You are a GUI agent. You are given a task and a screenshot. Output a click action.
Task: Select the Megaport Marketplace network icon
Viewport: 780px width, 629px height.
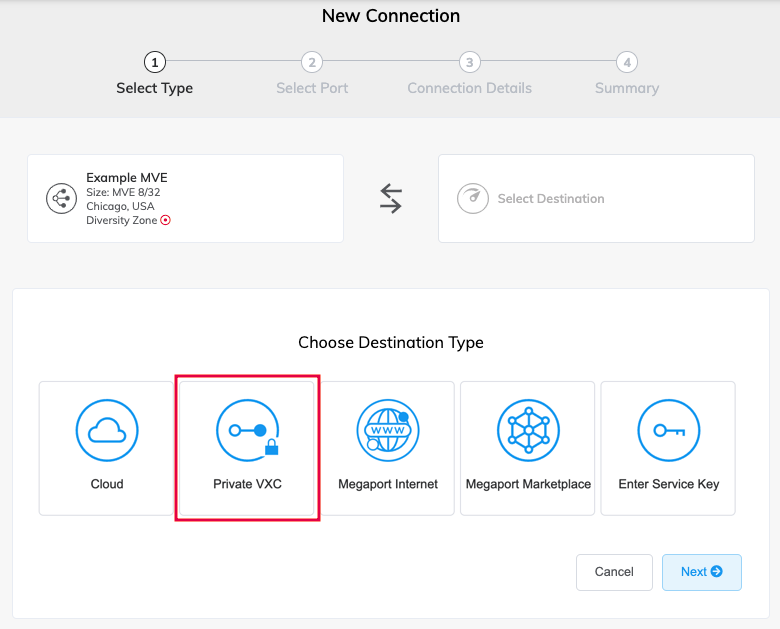point(528,431)
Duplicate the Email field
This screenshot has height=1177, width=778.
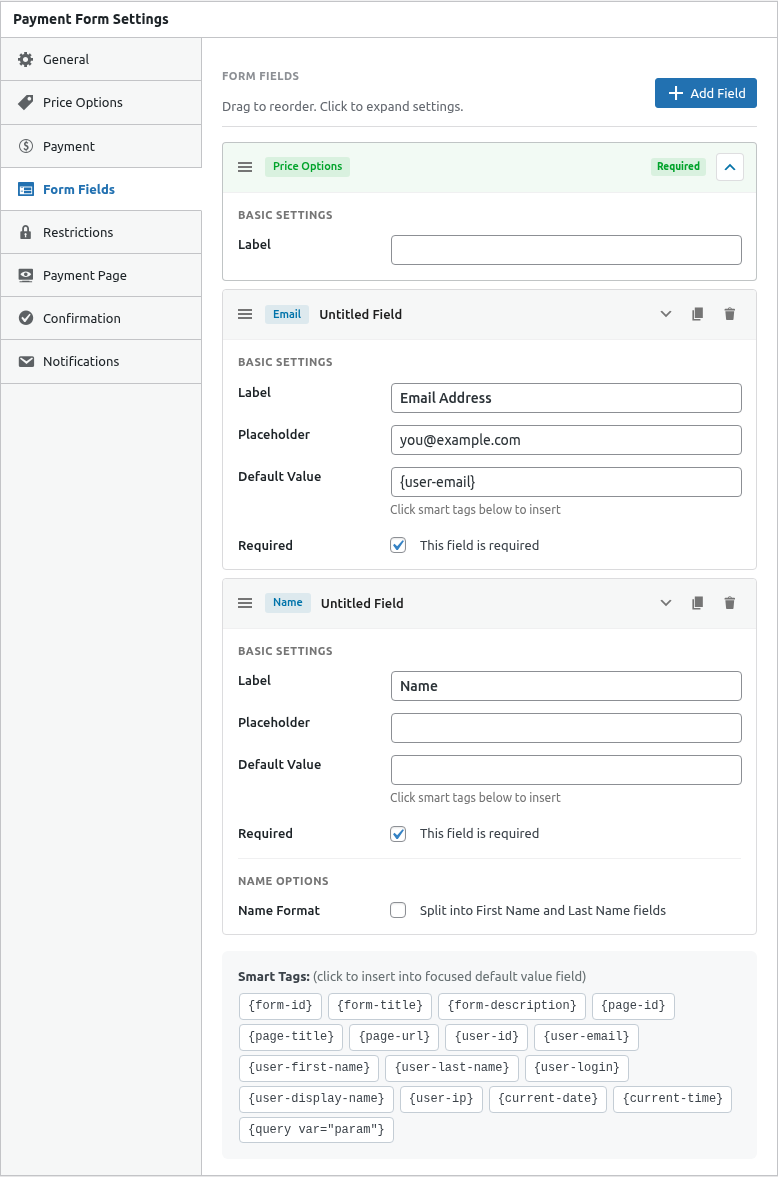697,313
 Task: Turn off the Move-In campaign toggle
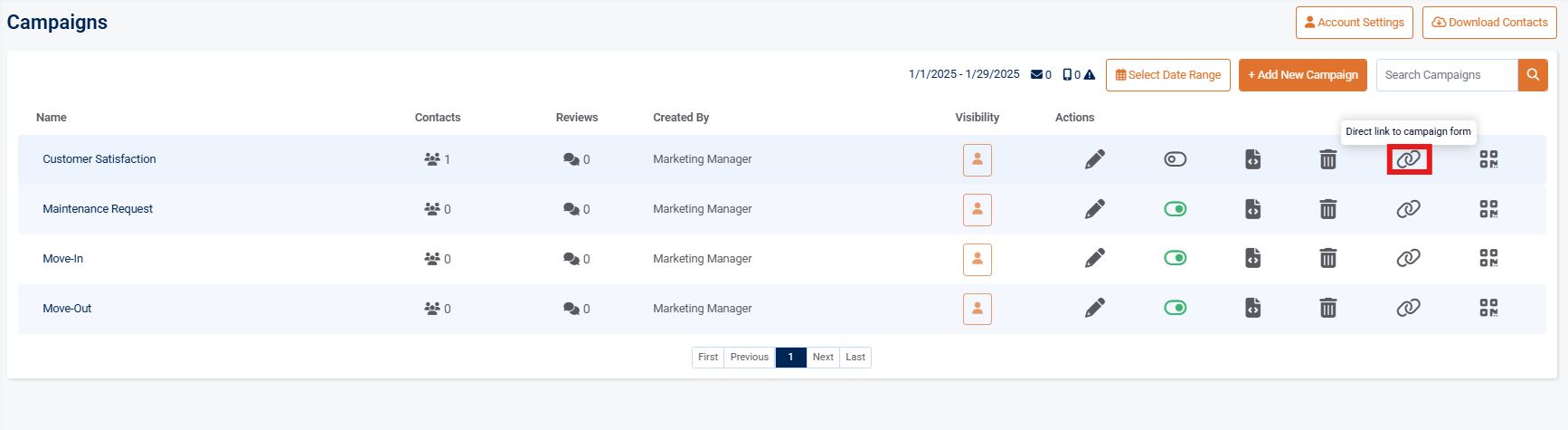(1175, 259)
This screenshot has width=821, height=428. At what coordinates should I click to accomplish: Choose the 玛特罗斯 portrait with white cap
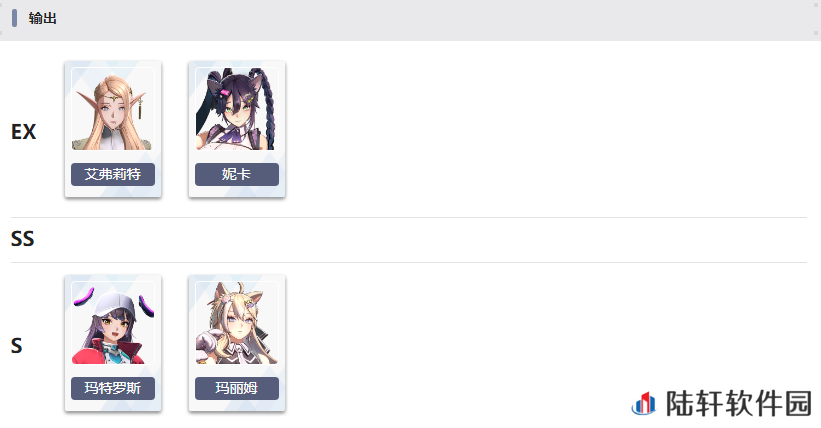point(113,323)
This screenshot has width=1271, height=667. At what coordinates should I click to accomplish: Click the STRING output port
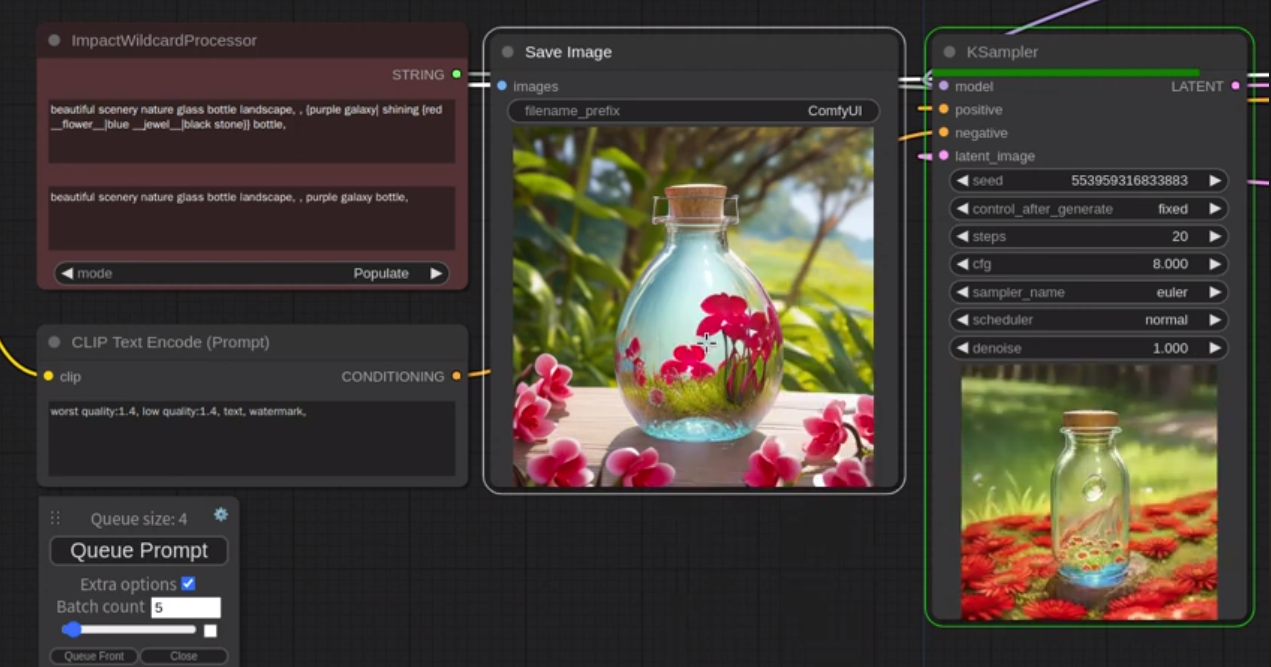tap(457, 74)
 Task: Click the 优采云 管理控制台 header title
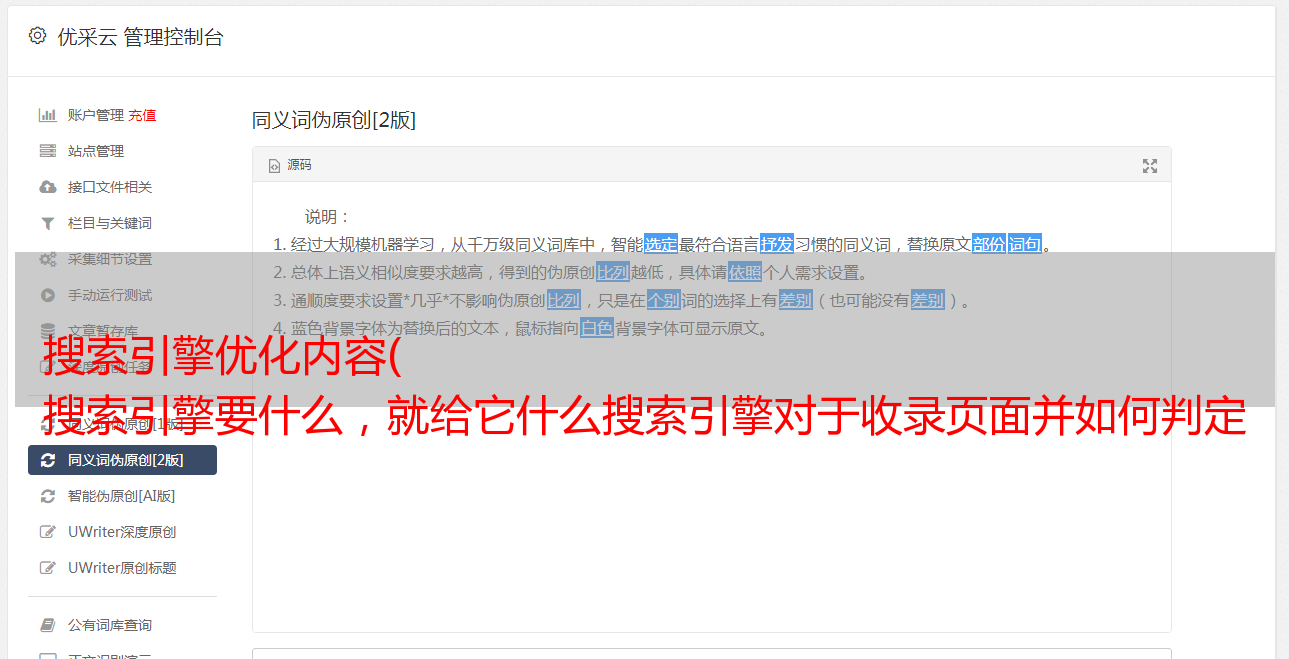click(x=140, y=37)
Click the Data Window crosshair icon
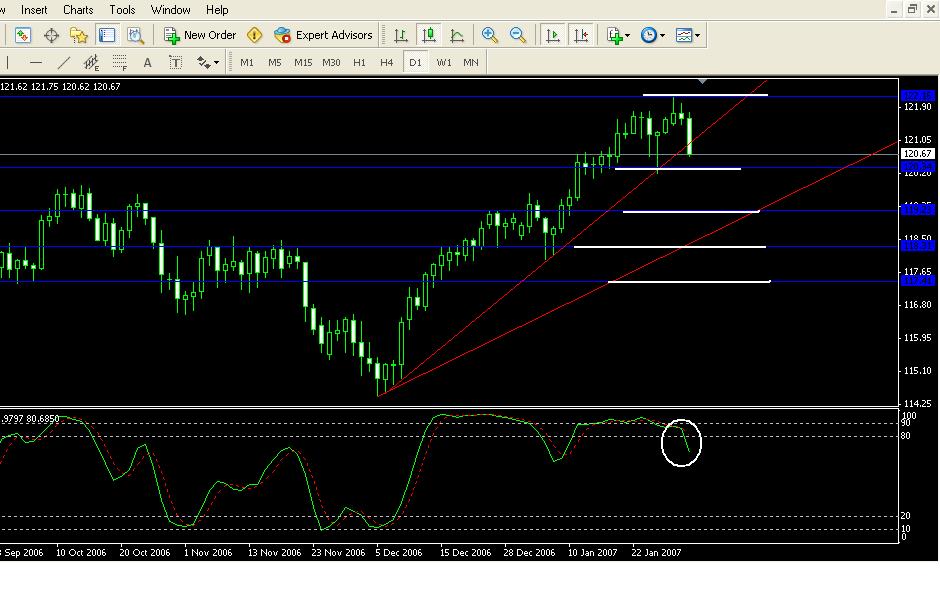 [x=51, y=35]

--------

:: Task description ::
Transcribe all the material exactly; skip every image.

:: Answer box ::
You are a GUI agent. You are given a task and a screenshot. Output a click action.
Task: Select the Megaport Marketplace network icon
Viewport: 780px width, 629px height.
point(528,431)
Duplicate the Email field
This screenshot has height=1177, width=778.
697,313
 Task: Turn off the Move-In campaign toggle
(1175, 259)
This screenshot has width=821, height=428. At what coordinates should I click to accomplish: Choose the 玛特罗斯 portrait with white cap
point(113,323)
This screenshot has width=1271, height=667. At what coordinates should I click to accomplish: Click the STRING output port
tap(457, 74)
 Task: Click the 优采云 管理控制台 header title
click(x=140, y=37)
Click the Data Window crosshair icon
 [x=51, y=35]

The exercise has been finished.